Elle avait une réputation redoutable. J'ai rencontré Nadine Gordimer pour la première fois en mars 1980 et, sans être totalement terrifié, je me dois d'avouer une certaine appréhension alors que je me tenais derrière le lourd portail en bois du mur de son jardin de Parktown, rassemblant tout ce qui me restait de courage avant d'entrer. C'était le matin - Gordimer travaille tôt. J'étais alors un étudiant diplômé qui commençait à enquêter sur ce qui allait devenir ma thèse de doctorat.

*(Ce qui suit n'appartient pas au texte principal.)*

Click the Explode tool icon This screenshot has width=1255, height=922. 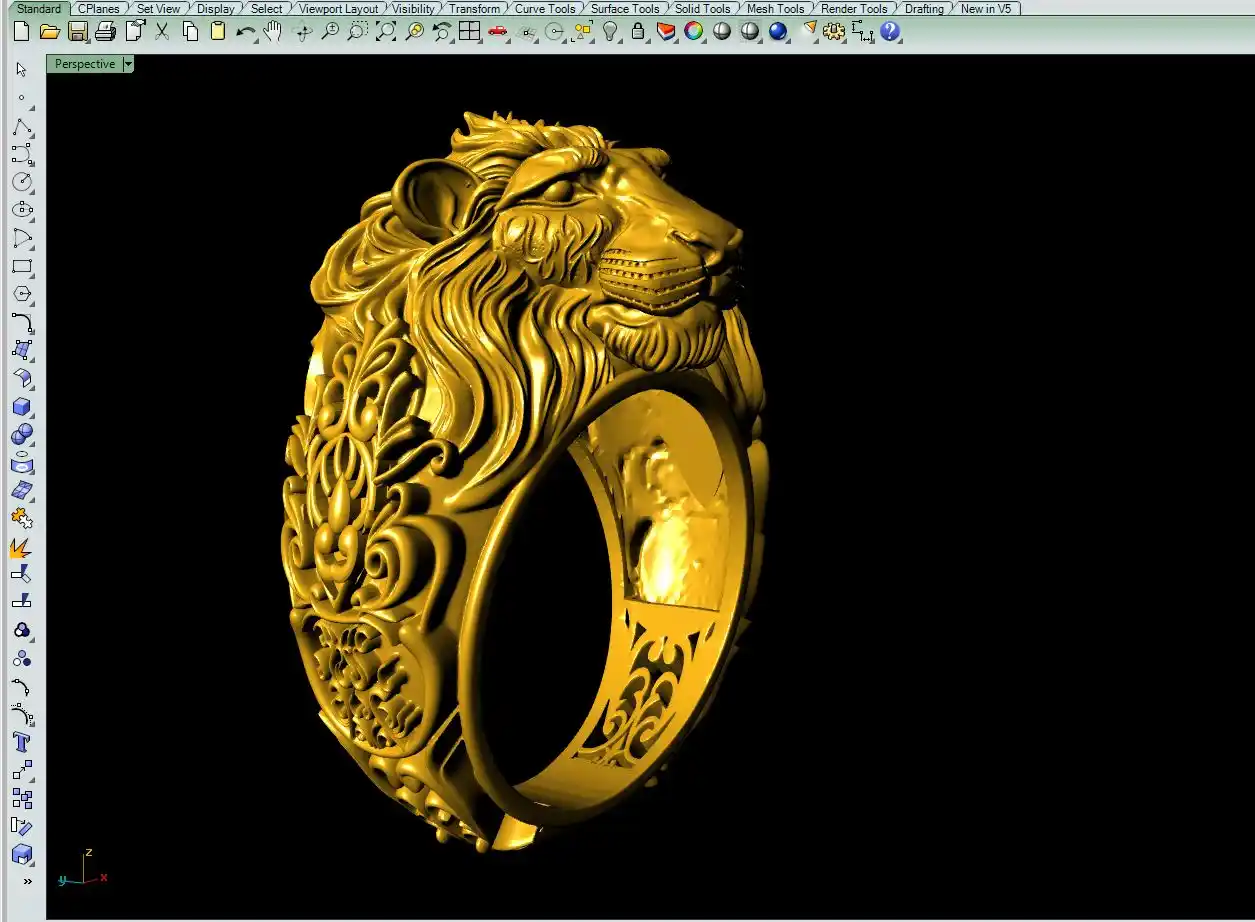pyautogui.click(x=21, y=547)
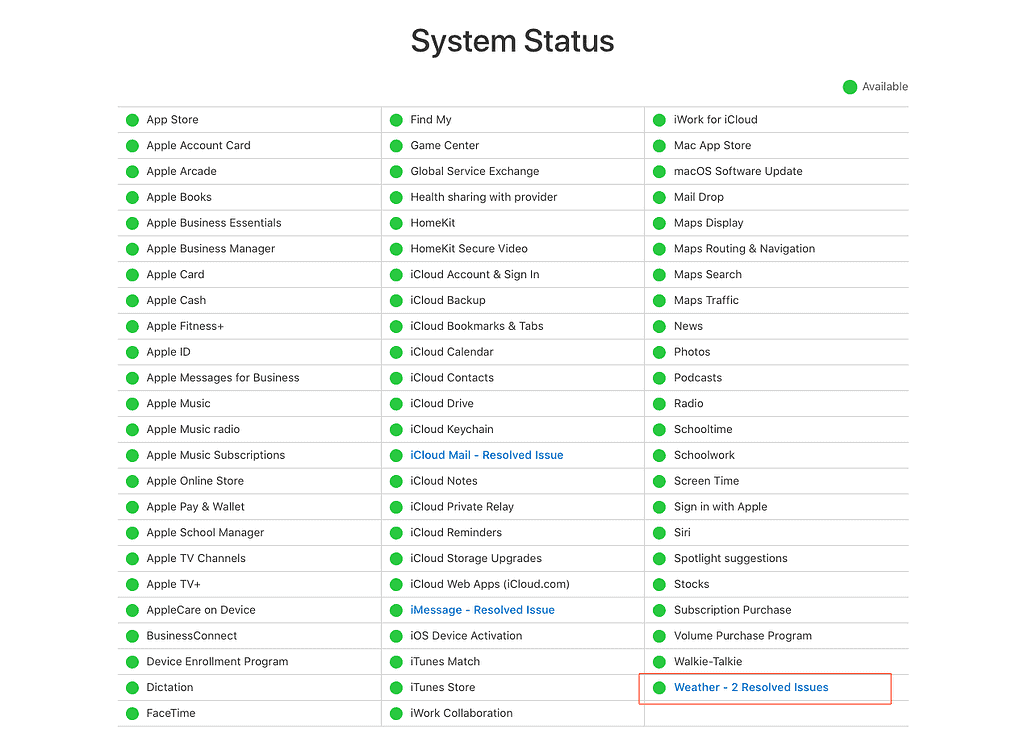Click the Health sharing with provider entry
The width and height of the screenshot is (1024, 729).
click(x=483, y=197)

Je lui avais envoyé un de mes articles qu'elle avait apprécié. C'était bon signe. A présent, il me fallait l'interviewer. Phyllis Lawsen, un de mes anciens professeurs d'histoire à Wits, m'avait donné le conseil suivant : «Ne lui parle pas de fiction. Commence par les essais. C'est mieux comme ça.» Et c'est ce que j'ai fait.
Etait-ce grâce à l'article que je lui avais envoyé ou au fait que j'avais en effet évité de parler fiction - mais ce que j'appris au cours de ma conversation avec elle ce jour-là, dans son salon qui me devint si familier par la suite, changea véritablement tout pour moi. «Comment dois-je vous appeler ?» lui demandai-je. «Nadine», répondit-elle après un court moment de réflexion. Ça a commencé comme ça.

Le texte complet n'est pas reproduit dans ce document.